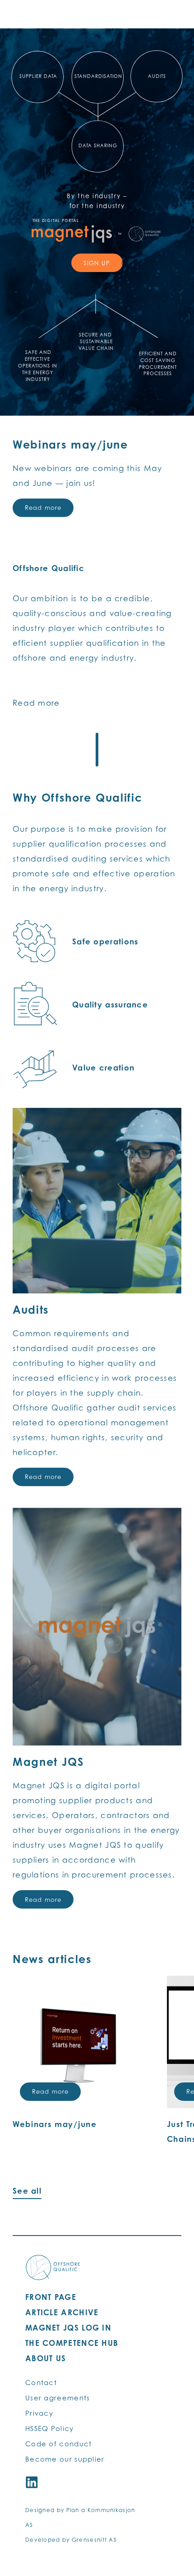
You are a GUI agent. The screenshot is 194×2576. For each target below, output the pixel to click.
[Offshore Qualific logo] (53, 2267)
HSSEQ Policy (49, 2428)
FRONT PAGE (50, 2297)
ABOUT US (45, 2358)
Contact (41, 2382)
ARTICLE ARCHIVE (62, 2312)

◆ ◆ ◆ ◆ ◆ ◆ ◆

[What this task involves]
If the records include pictures, omit them and transcribe everything else exactly.

[Exercise answer]
You are a GUI agent. The screenshot is 194×2576. For each target below, output the pixel to click.
[Offshore Qualific logo] (53, 2267)
HSSEQ Policy (49, 2428)
FRONT PAGE (50, 2297)
ABOUT US (45, 2358)
Contact (41, 2382)
ARTICLE ARCHIVE (62, 2312)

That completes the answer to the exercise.